También ha anunciado que ha abierto en San Francisco un centro para realizar experimentos biológicos que, a día de hoy, no pueden resolver las simulaciones por ordenador. La idea es que en un futuro Claude dirija a robots para hacer experimentos, pero con intervención humana. La automatización del laboratorio aún está en una fase temprana y se centra, de momento, en investigación previa de ensayos clínicos.

El duelo entre Anthropic y OpenAI no es sólo tecnológico. El factor financiero pesa, y mucho. Sam Altman (OpenAI) ya ha descartado la salida a bolsa en 2026. Dario Amodei (Anthropic) aún no ha dicho si los acontecimientos de las últimas semanas afectarán a la próxima oferta pública de acciones de su empresa. Podría retrasar la operación hasta después de las elecciones legislativas estadounidenses de noviembre. Ambos necesitan como agua de mayo inversiones extraordinarias para más procesadores, centros de datos y energía. Las promesas de avance siguen ahí y los inversores quieren ver beneficios de verdad. El gran reto estará en ralentizar la investigación en pro de la seguridad y mantener los costes competitivos excesivos, que no pueden asumir en solitario.
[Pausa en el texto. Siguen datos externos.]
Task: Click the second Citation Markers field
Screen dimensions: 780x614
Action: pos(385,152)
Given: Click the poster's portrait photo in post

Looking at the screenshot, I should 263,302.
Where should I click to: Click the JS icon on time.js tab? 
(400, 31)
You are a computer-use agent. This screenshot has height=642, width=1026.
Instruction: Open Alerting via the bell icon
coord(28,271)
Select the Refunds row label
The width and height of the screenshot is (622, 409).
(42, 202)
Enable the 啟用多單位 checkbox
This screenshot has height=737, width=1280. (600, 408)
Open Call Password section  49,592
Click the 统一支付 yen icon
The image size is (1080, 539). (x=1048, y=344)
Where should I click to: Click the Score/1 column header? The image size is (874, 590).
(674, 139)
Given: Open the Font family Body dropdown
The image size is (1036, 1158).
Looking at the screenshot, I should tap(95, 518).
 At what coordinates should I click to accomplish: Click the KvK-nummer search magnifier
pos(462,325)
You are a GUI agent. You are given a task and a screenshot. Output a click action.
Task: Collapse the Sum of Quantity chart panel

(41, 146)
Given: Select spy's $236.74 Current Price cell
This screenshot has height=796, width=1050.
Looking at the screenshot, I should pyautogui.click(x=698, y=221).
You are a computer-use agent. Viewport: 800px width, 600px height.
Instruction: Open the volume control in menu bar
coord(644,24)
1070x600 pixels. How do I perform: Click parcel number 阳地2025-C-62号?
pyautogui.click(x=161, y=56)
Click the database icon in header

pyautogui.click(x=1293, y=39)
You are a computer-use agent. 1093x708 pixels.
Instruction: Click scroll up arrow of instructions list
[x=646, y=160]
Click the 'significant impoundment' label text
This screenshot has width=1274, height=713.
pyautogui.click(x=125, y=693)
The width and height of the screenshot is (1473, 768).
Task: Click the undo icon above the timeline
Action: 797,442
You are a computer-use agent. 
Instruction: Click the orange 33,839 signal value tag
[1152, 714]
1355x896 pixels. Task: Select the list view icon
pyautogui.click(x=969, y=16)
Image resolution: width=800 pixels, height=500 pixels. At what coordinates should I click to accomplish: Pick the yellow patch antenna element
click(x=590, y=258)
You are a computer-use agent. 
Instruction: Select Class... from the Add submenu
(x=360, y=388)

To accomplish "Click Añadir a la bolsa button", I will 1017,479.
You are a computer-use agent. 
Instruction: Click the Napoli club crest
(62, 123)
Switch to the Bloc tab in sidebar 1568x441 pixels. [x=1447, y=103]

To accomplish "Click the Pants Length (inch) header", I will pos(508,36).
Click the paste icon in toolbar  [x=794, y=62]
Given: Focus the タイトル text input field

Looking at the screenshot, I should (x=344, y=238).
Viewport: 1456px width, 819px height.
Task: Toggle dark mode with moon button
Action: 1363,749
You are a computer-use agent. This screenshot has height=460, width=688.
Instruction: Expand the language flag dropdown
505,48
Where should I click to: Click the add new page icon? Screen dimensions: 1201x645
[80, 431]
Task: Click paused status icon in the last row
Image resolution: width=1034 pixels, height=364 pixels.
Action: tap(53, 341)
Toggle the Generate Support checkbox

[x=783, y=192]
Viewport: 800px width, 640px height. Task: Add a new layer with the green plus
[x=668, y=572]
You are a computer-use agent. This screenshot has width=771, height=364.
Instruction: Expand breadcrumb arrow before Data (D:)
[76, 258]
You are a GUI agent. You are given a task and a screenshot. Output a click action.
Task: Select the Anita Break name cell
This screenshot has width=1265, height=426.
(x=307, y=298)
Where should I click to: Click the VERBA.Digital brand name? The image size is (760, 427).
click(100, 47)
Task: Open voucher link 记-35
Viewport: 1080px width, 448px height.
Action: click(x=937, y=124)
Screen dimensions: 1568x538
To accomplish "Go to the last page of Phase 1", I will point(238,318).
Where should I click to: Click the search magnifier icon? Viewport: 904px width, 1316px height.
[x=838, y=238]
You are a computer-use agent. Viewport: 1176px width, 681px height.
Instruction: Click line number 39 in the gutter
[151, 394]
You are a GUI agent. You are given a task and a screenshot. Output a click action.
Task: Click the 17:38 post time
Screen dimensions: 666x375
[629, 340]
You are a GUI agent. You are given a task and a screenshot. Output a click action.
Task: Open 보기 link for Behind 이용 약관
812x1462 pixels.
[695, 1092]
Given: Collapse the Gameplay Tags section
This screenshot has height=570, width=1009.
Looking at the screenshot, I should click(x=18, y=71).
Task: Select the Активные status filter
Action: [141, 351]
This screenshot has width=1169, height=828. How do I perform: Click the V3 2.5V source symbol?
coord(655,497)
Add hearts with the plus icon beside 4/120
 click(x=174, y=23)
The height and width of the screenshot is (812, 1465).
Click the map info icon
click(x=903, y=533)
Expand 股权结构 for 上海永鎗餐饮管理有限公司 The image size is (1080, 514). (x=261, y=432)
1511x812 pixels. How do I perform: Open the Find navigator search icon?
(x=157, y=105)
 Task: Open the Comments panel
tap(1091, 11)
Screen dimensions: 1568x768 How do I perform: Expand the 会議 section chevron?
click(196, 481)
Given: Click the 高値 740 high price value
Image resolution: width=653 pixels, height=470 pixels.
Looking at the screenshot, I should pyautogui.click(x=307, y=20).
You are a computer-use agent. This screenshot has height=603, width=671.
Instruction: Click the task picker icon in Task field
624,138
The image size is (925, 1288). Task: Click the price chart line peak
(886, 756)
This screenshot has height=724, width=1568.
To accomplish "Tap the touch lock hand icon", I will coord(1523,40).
Entrevista a Cristina Pitarch, responsable de Anthropic España

Y mientras tanto, Anthropic ha aterrizado en España

Coincidiendo con la vorágine catastrofista sobre si "IA sí, IA no", Anthropic ha abierto oficina en España. Su responsable, Cristina Pitarch, que viene del entorno de la ciberseguridad en Google, ha defendido en una entrevista a RTVE Noticias que la compañía siempre ha contado con procedimientos de seguridad "desde antes de tener un producto comercial" y que "nunca ha negado" los riesgos graves, aunque rechaza la versión apocalíptica de que la IA vaya a llevar a la humanidad a la extinción. "No debemos tener miedo", afirma. Y añade que las tecnológicas se han dado cuenta de que hace falta una regulación que no pueden imponerse a sí mismas. Es optimista, cree que tarde o temprano Estados Unidos y China llegarán a un acuerdo en materia de seguridad de la IA.

Con el transcurso de los días, se ha pasado de estar al borde del "fin de los días" a un puzle muy complejo, que ya existía. Hay que encajar piezas tan dispares como un consenso para poner orden en la carrera por la inteligencia artificial, los nombres de quienes entran en los laboratorios para ver que todo está en orden, la justificación ante los inversores de los costes desmesurados en el desarrollo de la IA, o convencer a Trump de que pausar el ritmo de la inteligencia artificial no es motivo de debilidad geopolítica. Muchas voces enfrentadas alrededor de una tecnología que tiene el poder de marcar buena parte del rumbo de la humanidad en las próximas décadas. Por ahora, sigue campando a sus anchas. Habrá que ver quién es el director de orquesta que capa el "botón rojo" de la IA por el bien del futuro del planeta.